* _Written instruction_:
Return each line of the rows below that contains the string "computer". Matches are case-sensitive.

* _Dataset records_:
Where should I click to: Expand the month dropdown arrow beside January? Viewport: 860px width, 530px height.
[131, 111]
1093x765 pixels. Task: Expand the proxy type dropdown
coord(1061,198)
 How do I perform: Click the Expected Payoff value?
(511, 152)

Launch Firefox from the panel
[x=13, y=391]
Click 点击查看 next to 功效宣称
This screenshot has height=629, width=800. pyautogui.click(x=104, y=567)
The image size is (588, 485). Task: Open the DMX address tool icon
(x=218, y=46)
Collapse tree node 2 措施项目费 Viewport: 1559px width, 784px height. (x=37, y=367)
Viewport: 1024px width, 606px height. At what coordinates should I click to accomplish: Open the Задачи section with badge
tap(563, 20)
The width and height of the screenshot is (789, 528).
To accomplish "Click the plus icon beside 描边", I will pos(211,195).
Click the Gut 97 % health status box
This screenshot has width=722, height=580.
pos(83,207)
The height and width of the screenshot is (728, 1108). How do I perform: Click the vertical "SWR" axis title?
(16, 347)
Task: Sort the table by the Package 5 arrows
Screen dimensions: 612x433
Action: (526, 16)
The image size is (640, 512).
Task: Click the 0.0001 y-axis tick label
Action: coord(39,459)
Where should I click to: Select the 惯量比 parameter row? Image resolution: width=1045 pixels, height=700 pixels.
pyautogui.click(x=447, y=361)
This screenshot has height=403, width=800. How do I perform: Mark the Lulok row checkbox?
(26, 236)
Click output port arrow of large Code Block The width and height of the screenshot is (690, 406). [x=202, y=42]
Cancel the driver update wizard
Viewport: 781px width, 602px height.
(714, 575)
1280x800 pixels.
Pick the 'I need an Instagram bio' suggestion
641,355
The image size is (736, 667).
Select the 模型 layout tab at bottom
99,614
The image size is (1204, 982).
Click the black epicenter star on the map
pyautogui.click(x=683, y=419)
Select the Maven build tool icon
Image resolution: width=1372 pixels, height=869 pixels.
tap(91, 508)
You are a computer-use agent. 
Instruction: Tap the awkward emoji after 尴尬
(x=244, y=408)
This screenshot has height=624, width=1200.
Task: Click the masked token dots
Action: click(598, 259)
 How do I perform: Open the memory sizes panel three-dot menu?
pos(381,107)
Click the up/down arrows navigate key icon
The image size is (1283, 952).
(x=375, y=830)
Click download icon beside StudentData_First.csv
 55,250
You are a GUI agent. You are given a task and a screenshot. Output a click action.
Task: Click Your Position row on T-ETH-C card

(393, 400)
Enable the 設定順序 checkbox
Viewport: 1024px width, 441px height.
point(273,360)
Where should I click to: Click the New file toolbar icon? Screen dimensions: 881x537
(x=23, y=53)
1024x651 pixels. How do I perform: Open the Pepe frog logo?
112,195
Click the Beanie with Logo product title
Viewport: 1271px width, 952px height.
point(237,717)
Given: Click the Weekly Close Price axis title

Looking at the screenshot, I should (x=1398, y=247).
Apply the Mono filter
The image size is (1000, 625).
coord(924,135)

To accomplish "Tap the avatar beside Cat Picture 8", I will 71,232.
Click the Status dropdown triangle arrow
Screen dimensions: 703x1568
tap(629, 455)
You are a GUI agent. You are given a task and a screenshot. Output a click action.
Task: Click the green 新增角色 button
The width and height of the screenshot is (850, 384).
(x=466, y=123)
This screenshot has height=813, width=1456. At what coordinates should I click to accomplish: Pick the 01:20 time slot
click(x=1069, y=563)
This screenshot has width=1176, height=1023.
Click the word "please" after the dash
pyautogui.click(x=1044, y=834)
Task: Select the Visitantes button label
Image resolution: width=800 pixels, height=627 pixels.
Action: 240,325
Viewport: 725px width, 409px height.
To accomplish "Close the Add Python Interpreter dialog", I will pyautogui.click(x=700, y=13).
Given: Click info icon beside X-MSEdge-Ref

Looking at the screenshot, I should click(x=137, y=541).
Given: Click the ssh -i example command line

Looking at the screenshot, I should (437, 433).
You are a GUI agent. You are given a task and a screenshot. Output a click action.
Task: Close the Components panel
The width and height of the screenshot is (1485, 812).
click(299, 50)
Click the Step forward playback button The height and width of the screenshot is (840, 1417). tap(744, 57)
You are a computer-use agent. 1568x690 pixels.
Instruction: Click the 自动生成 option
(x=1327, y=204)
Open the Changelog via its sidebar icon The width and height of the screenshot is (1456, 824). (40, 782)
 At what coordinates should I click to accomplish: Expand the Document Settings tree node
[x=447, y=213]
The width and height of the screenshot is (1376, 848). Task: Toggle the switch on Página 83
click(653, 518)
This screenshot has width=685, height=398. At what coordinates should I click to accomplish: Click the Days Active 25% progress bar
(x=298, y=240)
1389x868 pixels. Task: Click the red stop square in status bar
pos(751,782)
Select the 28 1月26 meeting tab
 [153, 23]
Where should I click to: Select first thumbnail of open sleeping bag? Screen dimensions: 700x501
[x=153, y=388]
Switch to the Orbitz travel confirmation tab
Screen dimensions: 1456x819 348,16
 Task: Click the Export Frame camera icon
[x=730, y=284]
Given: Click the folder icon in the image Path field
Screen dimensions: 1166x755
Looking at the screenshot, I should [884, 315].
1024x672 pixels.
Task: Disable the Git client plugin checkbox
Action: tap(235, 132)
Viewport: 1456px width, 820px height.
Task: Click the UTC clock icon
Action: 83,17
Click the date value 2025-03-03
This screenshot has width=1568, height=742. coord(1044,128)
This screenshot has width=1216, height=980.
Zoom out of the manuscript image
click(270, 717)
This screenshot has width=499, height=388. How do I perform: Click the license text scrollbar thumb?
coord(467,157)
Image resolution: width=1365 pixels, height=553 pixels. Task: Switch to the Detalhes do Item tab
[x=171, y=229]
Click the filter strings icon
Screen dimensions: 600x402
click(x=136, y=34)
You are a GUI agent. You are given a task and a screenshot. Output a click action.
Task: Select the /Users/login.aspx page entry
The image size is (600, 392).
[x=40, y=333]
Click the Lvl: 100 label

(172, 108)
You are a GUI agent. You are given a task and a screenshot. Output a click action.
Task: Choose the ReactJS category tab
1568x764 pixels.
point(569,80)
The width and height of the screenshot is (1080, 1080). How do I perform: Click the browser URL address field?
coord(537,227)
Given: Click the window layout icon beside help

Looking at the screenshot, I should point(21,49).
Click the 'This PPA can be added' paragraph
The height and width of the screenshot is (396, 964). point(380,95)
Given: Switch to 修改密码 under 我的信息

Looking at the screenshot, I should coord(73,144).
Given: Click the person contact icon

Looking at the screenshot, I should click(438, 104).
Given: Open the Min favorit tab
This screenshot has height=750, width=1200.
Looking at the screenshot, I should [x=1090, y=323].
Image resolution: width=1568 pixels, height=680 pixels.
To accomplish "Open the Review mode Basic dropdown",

* _Final result_:
You are a computer-use agent. 
You are a computer-use agent. 1568x690 pixels.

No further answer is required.